Category Archives: Research & Development

A small step into denoising autoencoders. Optimizers.

The following chart are some of the results of creating a denoising autoencoder.

The idea is that a neural network is trained to map a 1482 dimensional input space to a 352 dimensional space in such a way that it will recover 30% of randomly removed data. Once that first stage is trained, its output is used to train the second stage which maps the data to 84 dimensions. The last stage bring it further down to 21 dimensions. The advantage of this method is that such denoising autoencoders grab patterns in the input, which are then at a higher level combined into higher level patterns.

I have been testing various optimizers. The results below show how much of a signal can be recovered. To do that, we take the 1482 dimensional dataset map it through to 21 dimensions and then map it back to 1482 dimensions. After that we compare the original and recovered signal. The error we get is then compared against the most simple predictor; namely the average of the signal.

Now, the first thing we noticed is that although rmsprop style approaches go extremely fast, they do result in an average signal (literally, they just decode the signal by producing the average). Secondly, stochastic data corruption should of course not be combined with an optimizer that compensates for such noise (which the rmsprop and momentum methods do to a certain extend).

In the end, sgd turns out to retain the most ‘local patterns’, yet converges too slowly. Using adam improves the convergence speed. In this case, because mean-normalizing the data fucks up the results we actually modified adam to calculate the variance correctly.

This is of course all very beginner style stuff.
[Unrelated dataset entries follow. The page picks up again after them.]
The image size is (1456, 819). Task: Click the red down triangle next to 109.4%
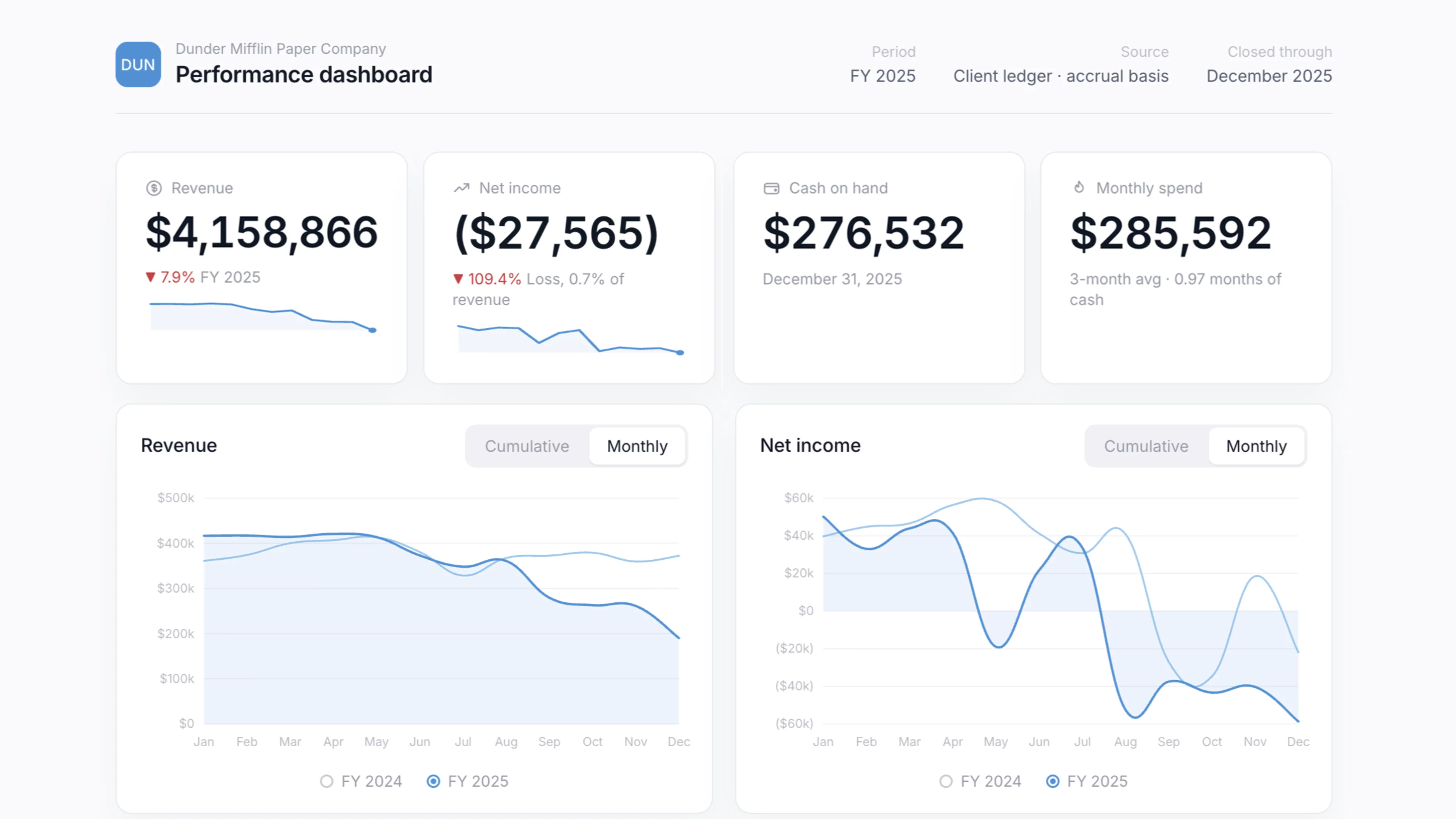pos(458,279)
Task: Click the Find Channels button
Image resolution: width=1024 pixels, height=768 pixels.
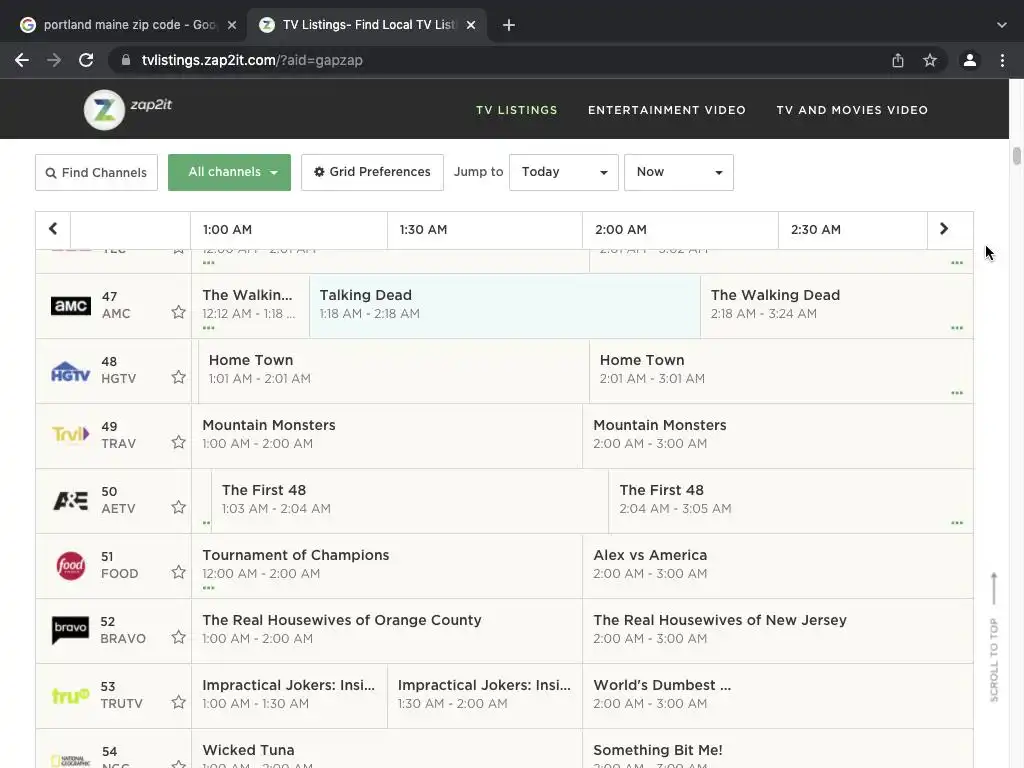Action: click(97, 172)
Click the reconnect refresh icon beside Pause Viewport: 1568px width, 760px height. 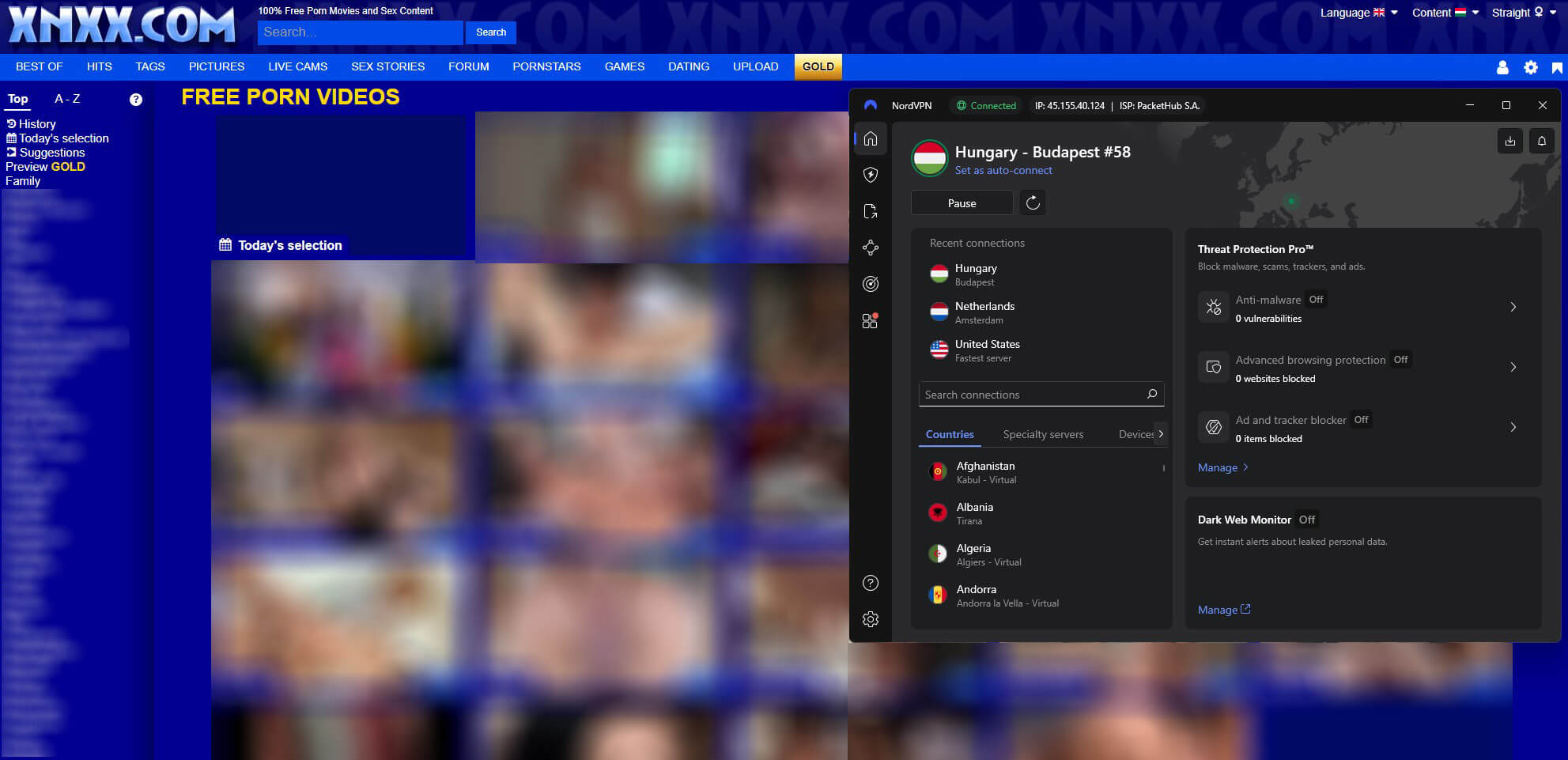tap(1033, 203)
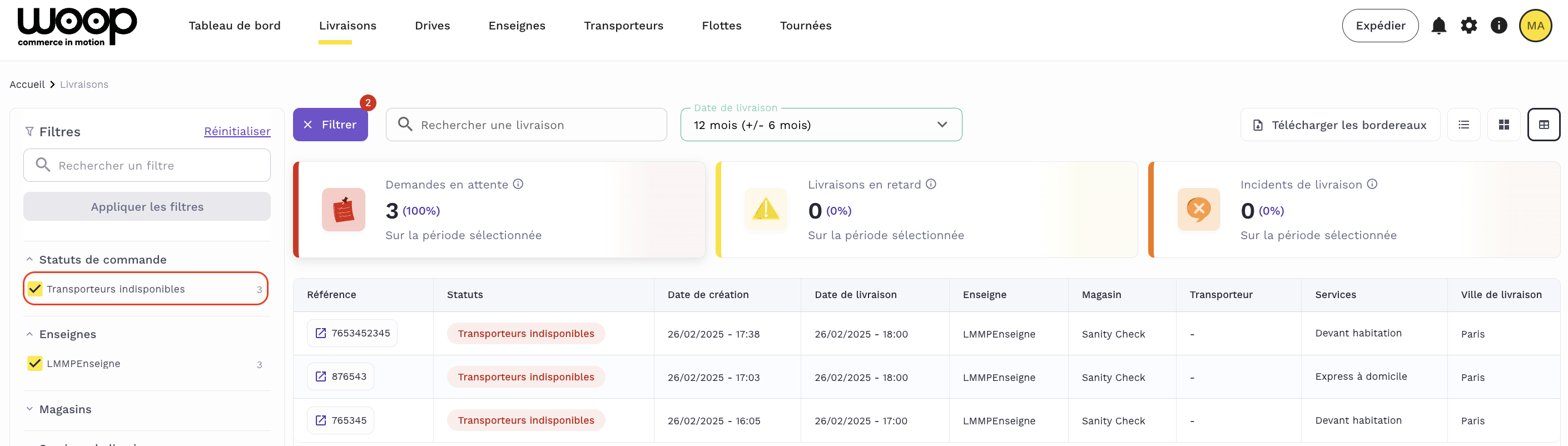Collapse the Enseignes filter section

tap(30, 334)
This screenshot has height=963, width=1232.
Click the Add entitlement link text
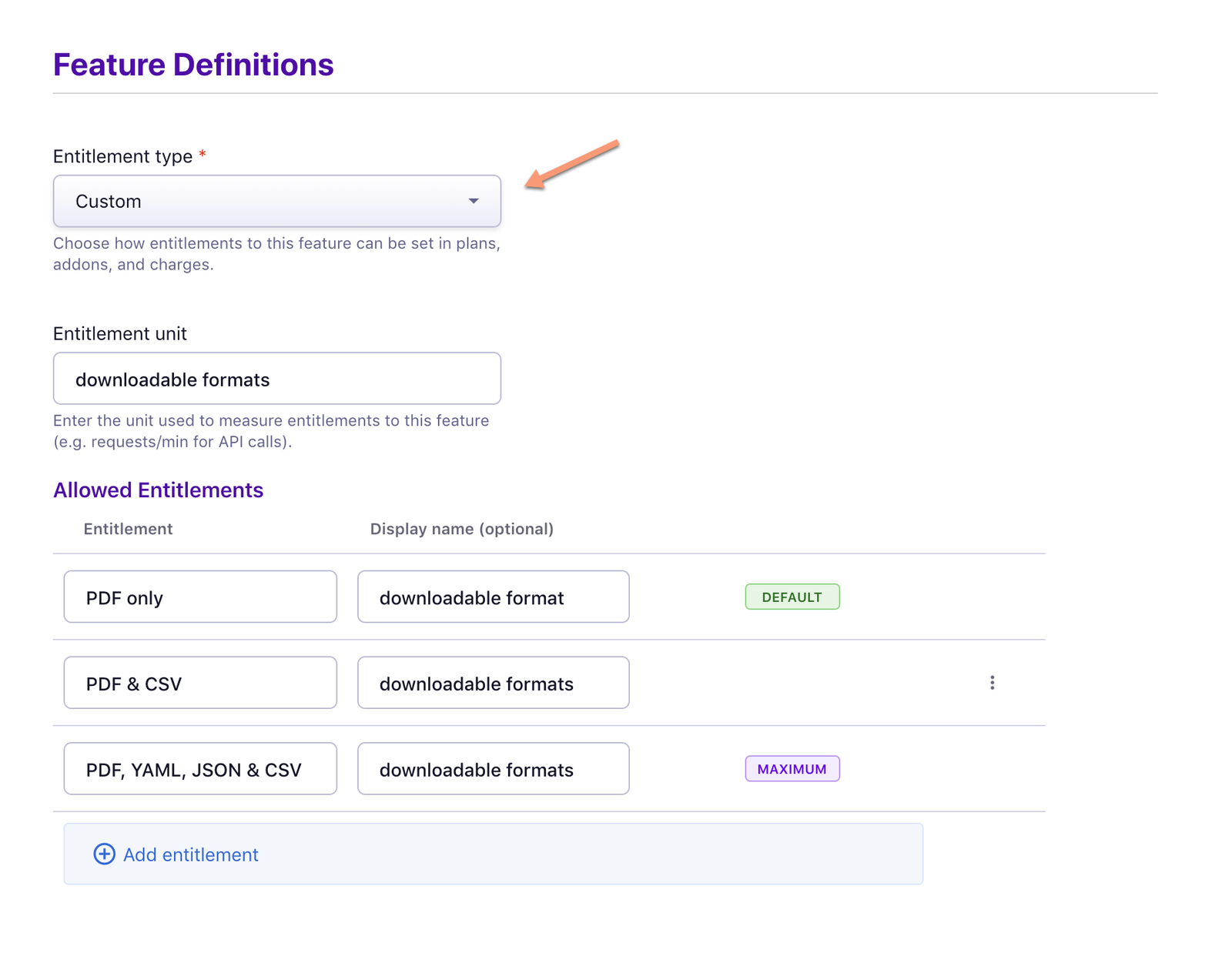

Probably in a year or so I will look back at this and think: what the hell was I thinking when I did that ?


How did we come to these particular values ?

BpmDj represents each song with a 1482 dimensional vector. So I already had ~200000 entries of those and wanted to play with them. Broken down: the rhythm patterns contain 384 ticks per frequency band and we have 3 frequency bands. (thus 3*384). Aside from that we have loudness quantiles of 30 frequency bands (11*30). Which sums to about 1482 dimensions.

Then the second decission was made to stick to three layers. Mainly because google deepdream already finds high level patterns at the 3th level. No reason to go further than that I thought.

Then I aimed to reduce the same amount in each stage (/~4 as you noticed). So I ballparked the 21. And that was mainly because initially I started with an autoencoder that went 5 stages deep. It so happened I was happy at stage 21 and kept it like that so I could compare results between them.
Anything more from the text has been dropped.